Mai 68 avait fait un grand trou. Nous regardions en tremblant des oeuvres en sortir, des oeuvres qui savaient qu'elles sortaient du trou, qu'elles revenaient de loin. Il y eut les premiers livres de Guyotat, qui fut pionnier dans cette affaire ; il y avait toujours le Tel Quel de Sollers, qui se penchait sur le trou et donnait un coup de main, à sa façon ; la relève des Editions de Minuit, c'est-à-dire en ce temps Jean Echenoz, qui portait ça tout seul sur son dos ; Bailly, qui rééditait Lenz; des livres publiés par Georges Lambrichs, par Bernard Noël, par Denis Roche - et la confiance que ceux-ci gardèrent, l'observation aiguë du petit cratère où pullulaient les Lord Jim, est a posteriori étonnante, d'une incompréhensible bravoure. Sans eux, tout aurait peut-être sombré dans le ronron réactionnaire, les pseudo-retours, les pseudo-récits, l'Egypte increvable. On aurait muré le trou. On aurait fait dessus une pyramide - on l'a d'ailleurs faite, vraisemblablement.

C'était donc en 1983. Novarina, Bergounioux, Volodine, étaient encore en Egypte, ils n'en sortiraient que dans les trois ou quatre années suivantes. J'avais un manuscrit honteux, honteusement intitulé Vies minuscules, en lecture chez un grand éditeur qui interminablement me faisait lanterner au bord du trou : ça n'était pas assez long, et puis c'était trop long; c'était trop écrit, et puis c'était bâclé ; c'était inhabituel, mais ringard ; enfin, on me publierait peut-être, mais en me faisant bien sentir que c'était pure tolérance et mansuétude - en me disant : vous n'êtes pas des nôtres.
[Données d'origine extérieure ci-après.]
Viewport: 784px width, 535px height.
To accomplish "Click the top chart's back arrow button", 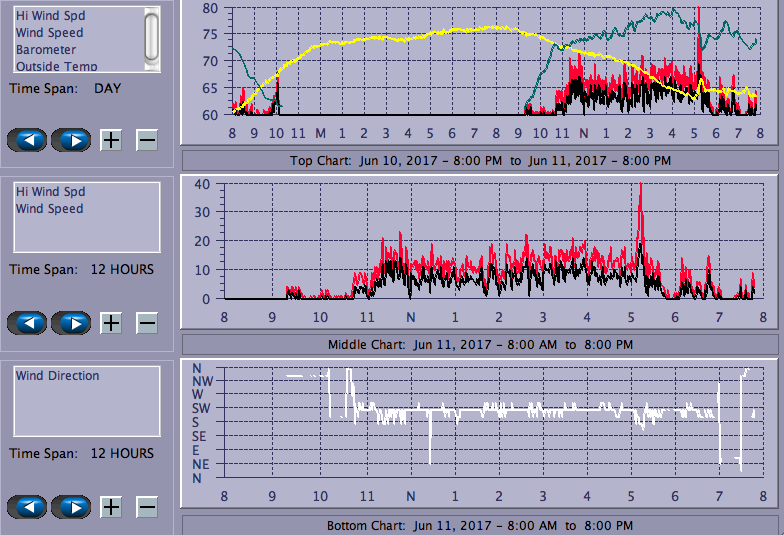I will 27,140.
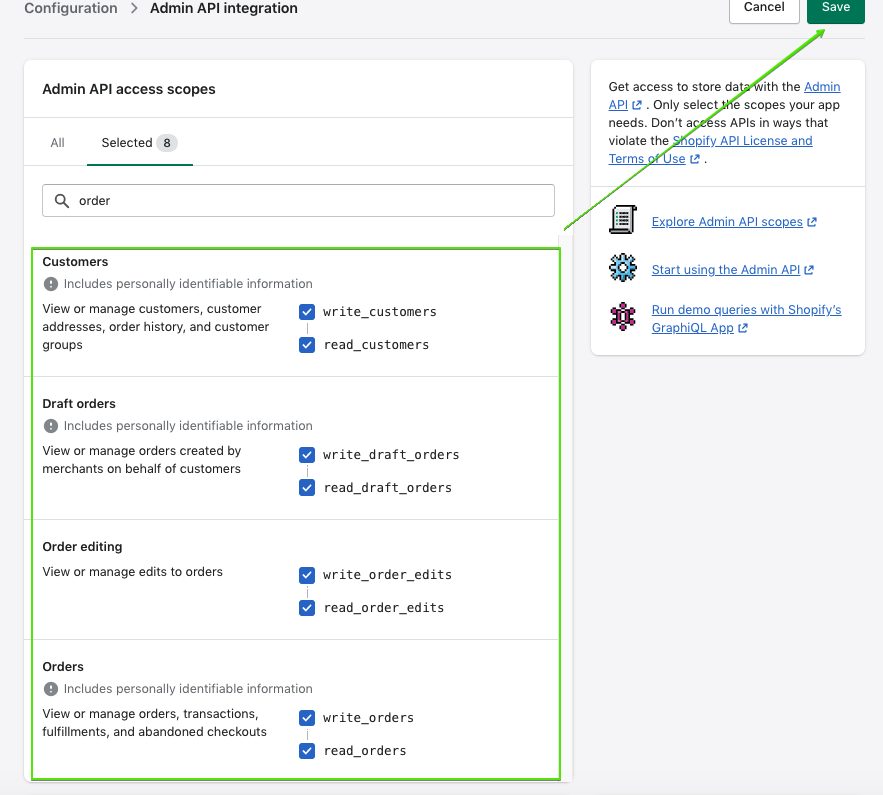The width and height of the screenshot is (883, 795).
Task: Click the info icon under Customers heading
Action: 51,284
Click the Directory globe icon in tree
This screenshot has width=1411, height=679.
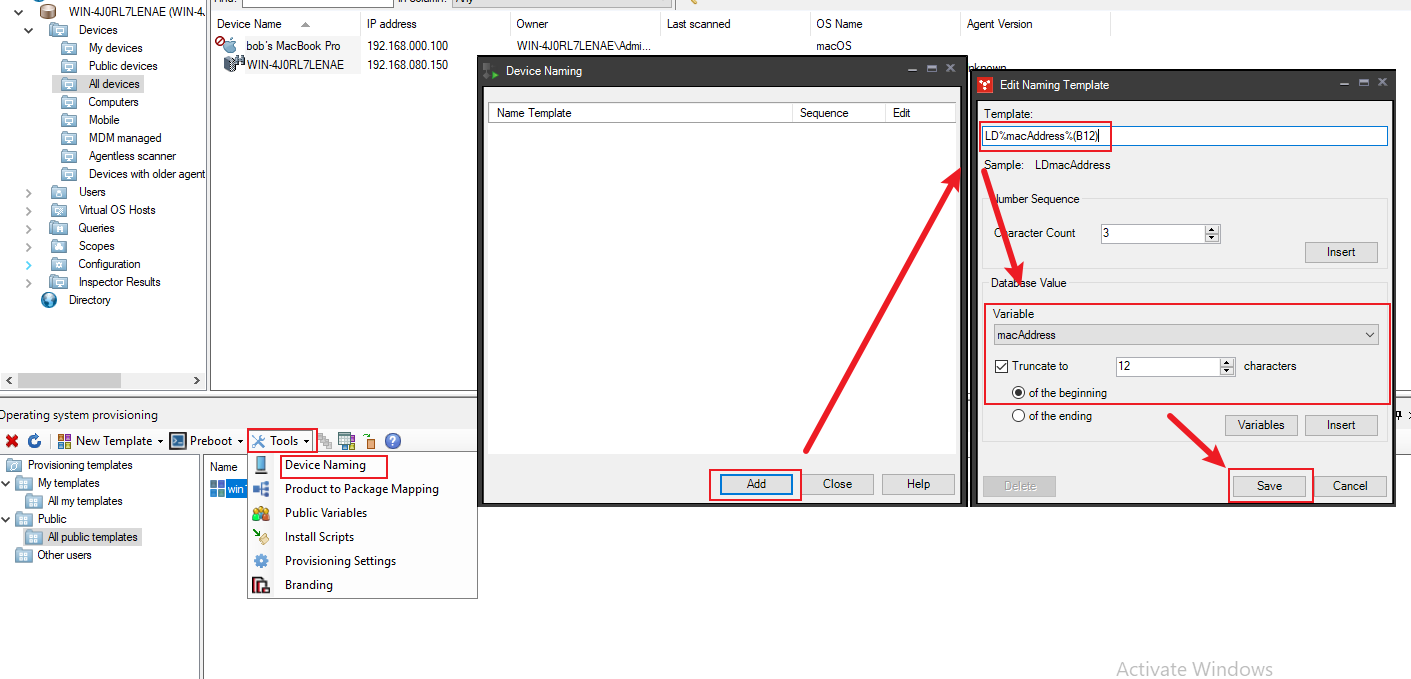49,300
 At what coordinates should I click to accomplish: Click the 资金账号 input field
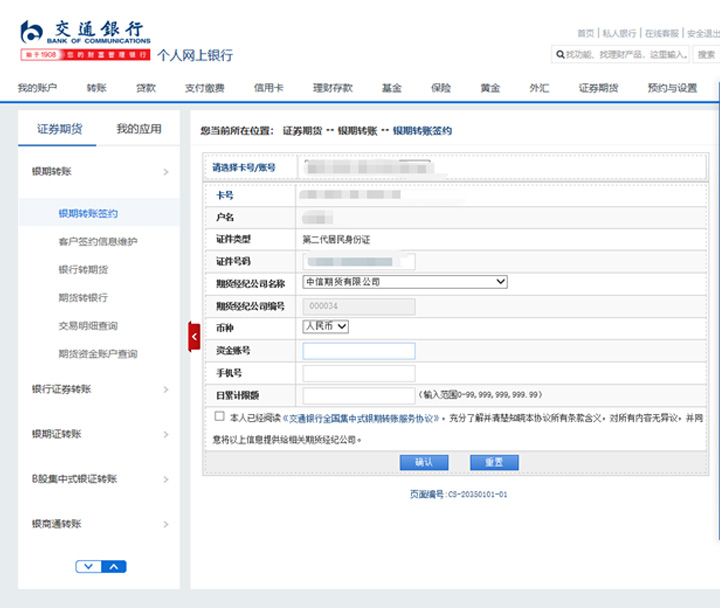coord(358,351)
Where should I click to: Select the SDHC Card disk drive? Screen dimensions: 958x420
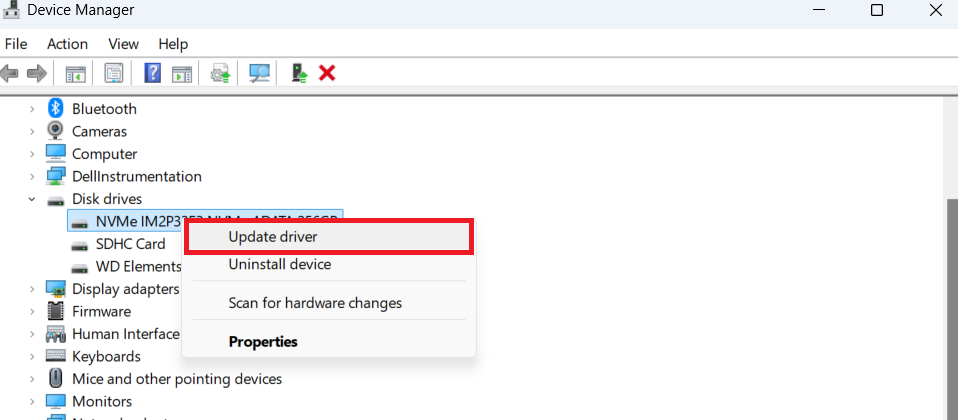coord(130,244)
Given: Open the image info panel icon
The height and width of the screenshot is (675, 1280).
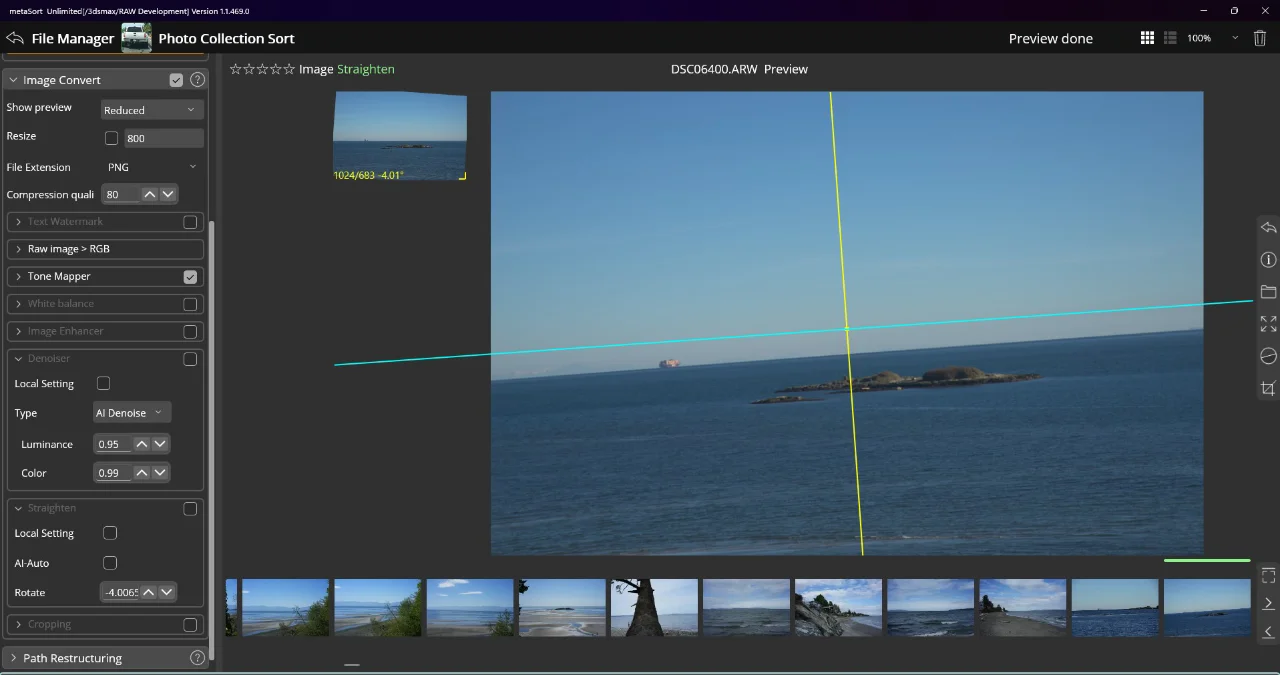Looking at the screenshot, I should point(1268,260).
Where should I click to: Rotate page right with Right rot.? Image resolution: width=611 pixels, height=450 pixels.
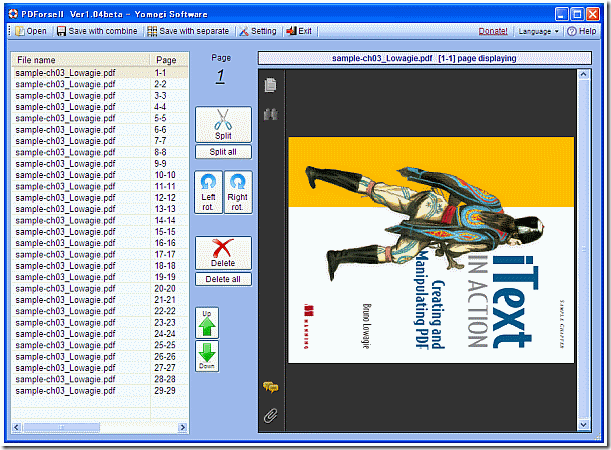coord(238,190)
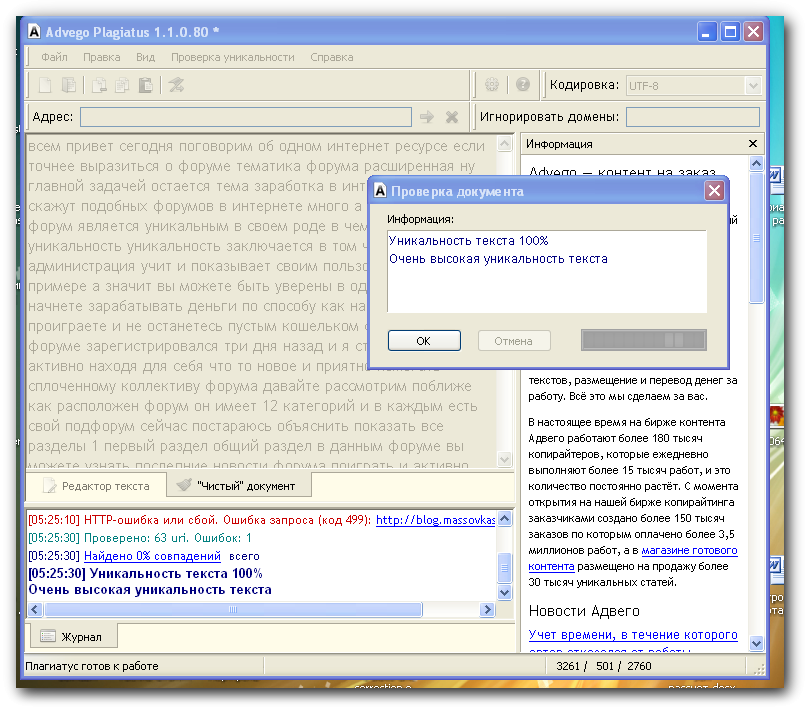
Task: Click the progress bar in the dialog
Action: (643, 341)
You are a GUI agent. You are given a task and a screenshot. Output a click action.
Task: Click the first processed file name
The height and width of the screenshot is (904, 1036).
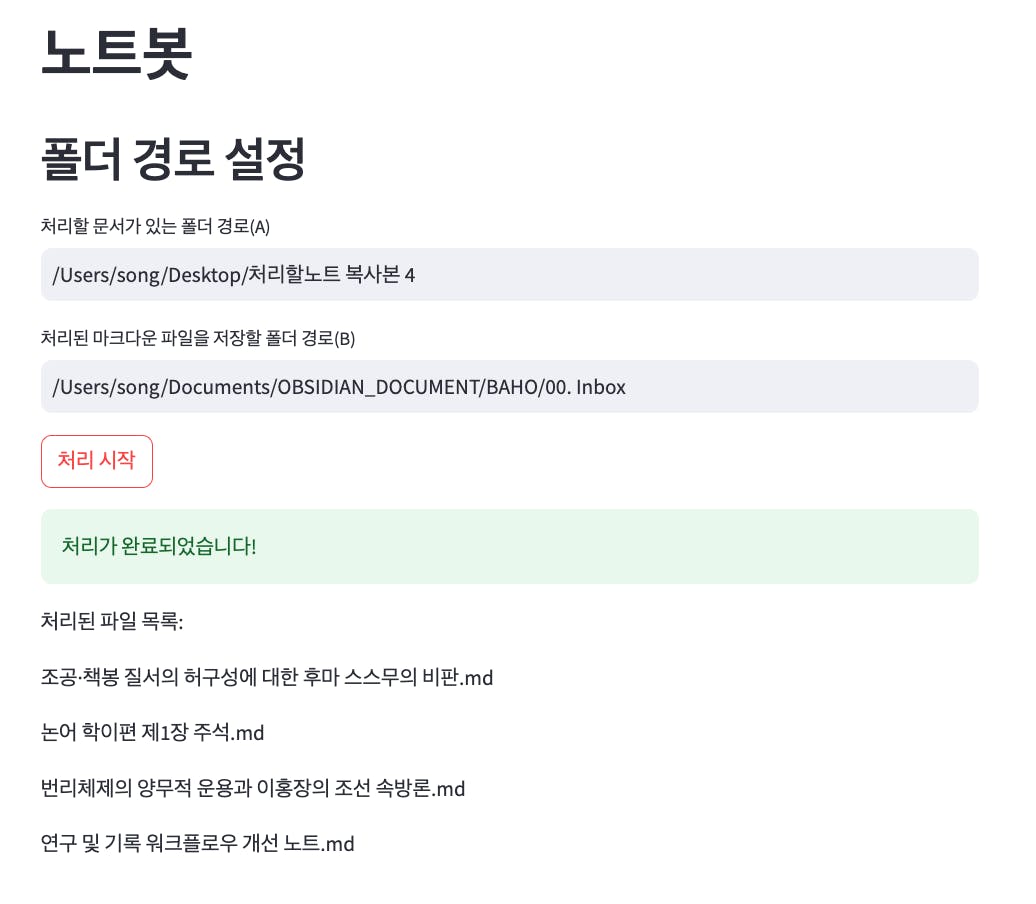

C'est dans ces dispositions de marionnette, qu'un jour, à la radio, j'entendis parler quelqu'un. Il parlait de son premier livre, qui venait de paraître : le titre était agressivement mallarméen, la main qui sortait du trou avait eu la force de faire le geste du noli me tangere; mais le coeur et l'esprit qui en sortaient avec, et qu'on entendait dans la voix, avaient été entièrement cuirassés et armés, et ruinés, par les grands capitaines, Blake, Coleridge, Melville, Lowry, Rimbaud, Stevenson, Cendrars, les Russes du fond du trou, Borges, Hugo, Pessoa, Conrad ; l'esprit savait l'histoire du monde, qui est l'histoire d'un crime ; il savait la géographie, les lieux du crime ; il savait la technique, ponts, vaisseaux et kalachnikov, qui sont les vecteurs du crime ; la philosophie, qui juge ou justifie le crime, ce qui est la même chose ; la littérature qui se sait et est impardonnable, parce qu'avec le crime elle fait de la beauté, et jouit de cette beauté. LÁesprit et le coeur savaient et chantaient à leur façon la plus belle chanson du monde, la plus juste, celle qui dit l'histoire, l'épopée et le crime, la résonance du vide, la jouissance du vide, et qui est dans Stevenson : Fifteen mates on the dead man's chest, Yo-o-o and a bottle of rum ! Drink and the devil have done for the rest, Yo-o-o and a bottle of rum ! L'esprit savait peut-être qu'on ne sort pas d'Egypte, sinon par chest et rum, mais il voulait passionnément croire que si, on en sort. L'esprit chantait aussi que nous étions vingt ou trente brigands dans une bande, et vingt ou trente ça suffit bien, pour sortir d'Egypte. Les lectures de cet homme qui parlait étaient immenses, son refus de ces mêmes lectures ne l'était pas moins. Il connaissait la chanson, comme on dit. Il haïssait ce qu'il adorait. Il sortait du trou, il savait qu'à chaque instant il y retomberait, et il le disait. Cette voix à la radio, c'était Olivier Rolin qui parlait de Phénomène futur. Je ne savais pas alors si Rolin avait fui ou trahi quoi que ce soit, mais moi, oui. Je ne savais pas s'il attendait qu'une main de lecteur ou de témoin, celle de Marlow par exemple, l'aide à sortir du trou. Mais je sais en revanche avec certitude que, dans le procès que je me faisais, dans le contentieux que j'avais en cours avec la littérature et le monde, cette voix à la radio me parlait très haut et me disait : Vous êtes des nôtres.

Quand j'entends maintenant cette voix, quand je la lis noir sur blanc ou qu'elle me parle dans l'air, quoique je voie le visage, quoique je sache comment la main s'y prend pour dire: noli me tangere ou son contraire, j'entends dessous l'autre voix, l'anonyme encore et sans visage, la voix fraîchement sortie d'Egypte qui à son insu m'a dit une fois pour toutes, à la radio: Tu es des nôtres.